Summary
A method is presented for estimating the distribution of a parameter related to the productivity index along the length of a liner-completed horizontal well, using measurements of well flowing pressure at multiple points along the path of flow in the wellbore. This is the concept of near-wellbore diagnosis with multipoint pressure measurements, which in principle can be made with fiber-optic sensors. The deployment mechanism of the sensors is not modeled in this study, although the temperature version of such sensors has been deployed in horizontal wells on an extended-tail-pipe or stinger completion. (The temperature sensors also have been deployed in horizontal wells with sand-screen completions, in direct contact with the formation, but that configuration is not investigated in this study.)
The parameter that is estimated is known in reservoir-simulation terminology as the connection factor (CF), which represents the hydraulic coupling or connectivity between the reservoir and the wellbore (between formation gridblocks and well segments). Parameter CF has units of md-ft, similar to flow capacity, or productivity index multiplied by viscosity. Specifically, the parameter is directly proportional to the geometric mean of the permeability perpendicular to the horizontal axis of the well and is inversely related to skin. No attempts are made in this study to estimate these parameters individually, which may require recourse to other methods of well diagnosis(e.g., dynamic formation testing, transient analysis, and production logging).
The method applies to flow under constant-rate conditions and yields estimates of the CF, which represents the quality of the formation in the vicinity of the well and the integrity of the completion along the well trajectory.
The quality of the inversion is determined by the spatial density and accuracy of the multipoint measurements. Inversion quality also depends on knowledge of the wellbore hydraulic characteristics and the relative permeability characteristics of the formation. The basic configuration investigated in this study consists of a five-node pressure array in a 2,000-fthorizontal well experiencing a total pressure drop of approximately 60 psi when produced at 10,000 STB/D. A reasonable estimate of the distribution of the parametric group CF is obtained even when allowing for measurement drift and errors in liner roughness and relative permeability exponent. Also, the inversion can be rendered insensitive to knowledge of the far-field permeability through a scaling technique. Therefore, good estimates of the near-wellbore CF profile can be obtained with uncertain knowledge of the reservoir permeability field. This is important because the technique can be applied not only to early-time but also to late-time data. The application of the multipoint pressure method is illustrated through a series of examples, and its potential for near-wellbore formation evaluation for horizontal wells is described.
Introduction
Horizontal wells can be diagnosed on the basis of information derived from openhole and cased-hole surveys. These include petrophysical logs, dynamic formation testers, production logging, and pressure-transient testing. With the advent of permanent sensing technologies and the development of methods of production-data inversion or history matching, a new form of cased-hole diagnosis can be envisaged, with improved spatial and temporal coverage and without the need for in-well intervention and interruption of production. The impact of such methods on reservoir-scale characterization can also be significant.

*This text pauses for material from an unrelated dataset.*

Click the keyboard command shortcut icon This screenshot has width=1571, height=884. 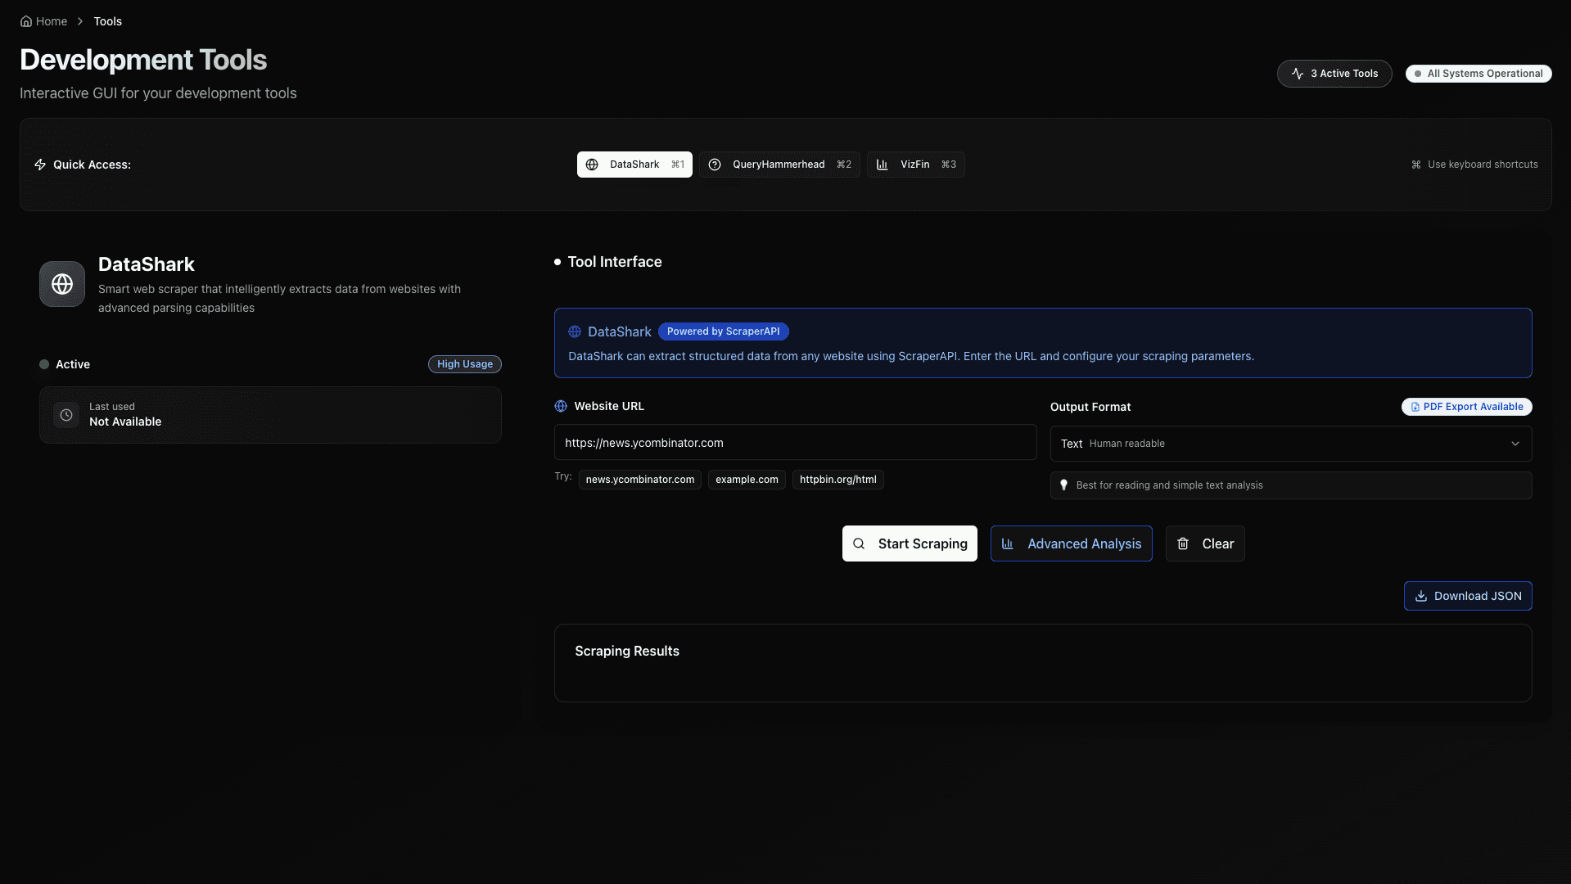(1416, 165)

There are two main preconditions for the development of such a methodology, one concerning sensing technology and the other concerning interpretation methodology. Permanent sensing technology has made great progress during the last decade, with the development of single-point and distributed measurements that can be deployed with the completion (pressure, flow rate, and distributed temperature). However, these systems are typically developed as stand alone measurement units and do not enjoy the required degree of integration. Current modeling methods, however, can be used to provide an incentive for such integration.

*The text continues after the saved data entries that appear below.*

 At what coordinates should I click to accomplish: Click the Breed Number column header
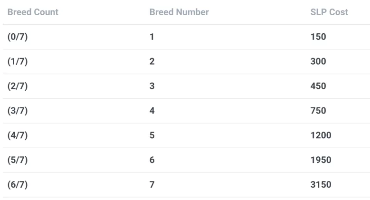click(179, 12)
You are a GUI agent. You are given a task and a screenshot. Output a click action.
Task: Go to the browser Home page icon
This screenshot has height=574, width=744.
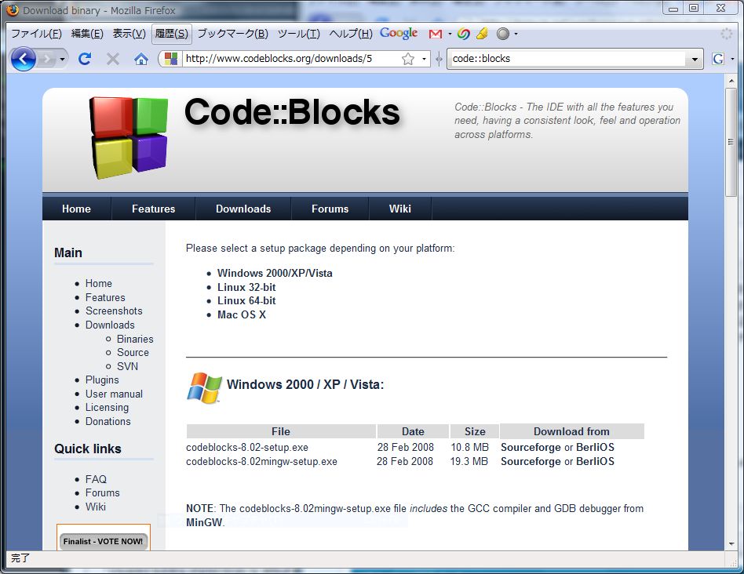coord(141,59)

The well-diagnosis problem is decoupled in our investigation into diagnosis of flow condition in the wellbore and diagnosis of near-wellbore formation characteristics. (By "near-wellbore," we mean the wellbore gridblock scale.)This is partly to adhere to the conventional demarcation between production logging and dynamic formation evaluation and partly to show the natural consequence of the mathematical problem. Basically, the wellbore-diagnosis problem (determination of flux distribution, as in production logging) can treat the formation simply as a boundary condition, but the formation-evaluation problem cannot do the same (i.e., treat the wellbore interface as a boundary condition) because evaluation is based on measurements made inside the wellbore. Thus, both the wellbore and the formation have to betaken into account. (Sensors that are in direct contact with the formation, as mentioned in the Summary, are emerging.8 Therefore, the evolution of this problem is to be expected.) In this study, the permanent or in-situ analog of dynamic formation evaluation is investigated. The in-situ analog of production logging is investigated in a parallel study.